### Task details
The data must be returned in full and exactly as given.

*** Opening of Data to process ***

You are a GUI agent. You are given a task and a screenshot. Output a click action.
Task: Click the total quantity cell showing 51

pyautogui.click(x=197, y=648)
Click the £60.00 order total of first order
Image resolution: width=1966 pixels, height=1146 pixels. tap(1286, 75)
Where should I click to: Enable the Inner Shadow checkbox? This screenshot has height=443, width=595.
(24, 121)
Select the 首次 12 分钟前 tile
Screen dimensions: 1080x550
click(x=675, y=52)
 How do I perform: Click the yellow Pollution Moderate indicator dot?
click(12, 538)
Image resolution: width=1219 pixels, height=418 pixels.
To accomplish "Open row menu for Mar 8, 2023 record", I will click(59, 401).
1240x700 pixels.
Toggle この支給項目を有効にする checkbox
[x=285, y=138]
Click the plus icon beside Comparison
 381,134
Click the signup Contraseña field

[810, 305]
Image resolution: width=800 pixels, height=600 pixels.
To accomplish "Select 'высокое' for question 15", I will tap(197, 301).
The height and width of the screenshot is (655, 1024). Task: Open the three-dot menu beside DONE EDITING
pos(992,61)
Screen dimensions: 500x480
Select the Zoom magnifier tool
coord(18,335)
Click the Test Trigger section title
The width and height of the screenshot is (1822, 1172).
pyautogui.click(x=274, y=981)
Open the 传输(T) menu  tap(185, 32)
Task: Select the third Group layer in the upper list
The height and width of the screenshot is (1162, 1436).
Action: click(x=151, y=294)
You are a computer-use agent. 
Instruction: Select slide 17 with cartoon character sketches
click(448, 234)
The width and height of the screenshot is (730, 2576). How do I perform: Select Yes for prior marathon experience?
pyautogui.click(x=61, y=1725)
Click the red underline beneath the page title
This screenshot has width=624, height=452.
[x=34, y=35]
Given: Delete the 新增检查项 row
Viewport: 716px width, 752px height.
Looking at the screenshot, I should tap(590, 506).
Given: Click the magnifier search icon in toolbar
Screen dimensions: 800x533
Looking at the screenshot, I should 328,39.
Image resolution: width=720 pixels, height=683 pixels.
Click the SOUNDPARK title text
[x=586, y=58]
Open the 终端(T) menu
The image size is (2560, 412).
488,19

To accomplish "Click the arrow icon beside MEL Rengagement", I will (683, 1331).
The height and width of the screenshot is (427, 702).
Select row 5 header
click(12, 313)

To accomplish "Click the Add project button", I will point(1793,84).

*** Close of Data to process ***

### Written solution
You are a GUI agent. You are given a task and a screenshot. Output a click action.
Task: Click the total quantity cell showing 51

pyautogui.click(x=197, y=648)
Click the £60.00 order total of first order
Image resolution: width=1966 pixels, height=1146 pixels. tap(1286, 75)
Where should I click to: Enable the Inner Shadow checkbox? This screenshot has height=443, width=595.
(24, 121)
Select the 首次 12 分钟前 tile
Screen dimensions: 1080x550
click(x=675, y=52)
 How do I perform: Click the yellow Pollution Moderate indicator dot?
click(12, 538)
Image resolution: width=1219 pixels, height=418 pixels.
To accomplish "Open row menu for Mar 8, 2023 record", I will click(59, 401).
1240x700 pixels.
Toggle この支給項目を有効にする checkbox
[x=285, y=138]
Click the plus icon beside Comparison
 381,134
Click the signup Contraseña field

[810, 305]
Image resolution: width=800 pixels, height=600 pixels.
To accomplish "Select 'высокое' for question 15", I will tap(197, 301).
The height and width of the screenshot is (655, 1024). Task: Open the three-dot menu beside DONE EDITING
pos(992,61)
Screen dimensions: 500x480
Select the Zoom magnifier tool
coord(18,335)
Click the Test Trigger section title
The width and height of the screenshot is (1822, 1172).
pyautogui.click(x=274, y=981)
Open the 传输(T) menu  tap(185, 32)
Task: Select the third Group layer in the upper list
The height and width of the screenshot is (1162, 1436).
Action: click(x=151, y=294)
You are a computer-use agent. 
Instruction: Select slide 17 with cartoon character sketches
click(448, 234)
The width and height of the screenshot is (730, 2576). How do I perform: Select Yes for prior marathon experience?
pyautogui.click(x=61, y=1725)
Click the red underline beneath the page title
This screenshot has width=624, height=452.
[x=34, y=35]
Given: Delete the 新增检查项 row
Viewport: 716px width, 752px height.
Looking at the screenshot, I should tap(590, 506).
Given: Click the magnifier search icon in toolbar
Screen dimensions: 800x533
Looking at the screenshot, I should 328,39.
Image resolution: width=720 pixels, height=683 pixels.
Click the SOUNDPARK title text
[x=586, y=58]
Open the 终端(T) menu
The image size is (2560, 412).
488,19

To accomplish "Click the arrow icon beside MEL Rengagement", I will (683, 1331).
The height and width of the screenshot is (427, 702).
Select row 5 header
click(12, 313)

To accomplish "Click the Add project button", I will point(1793,84).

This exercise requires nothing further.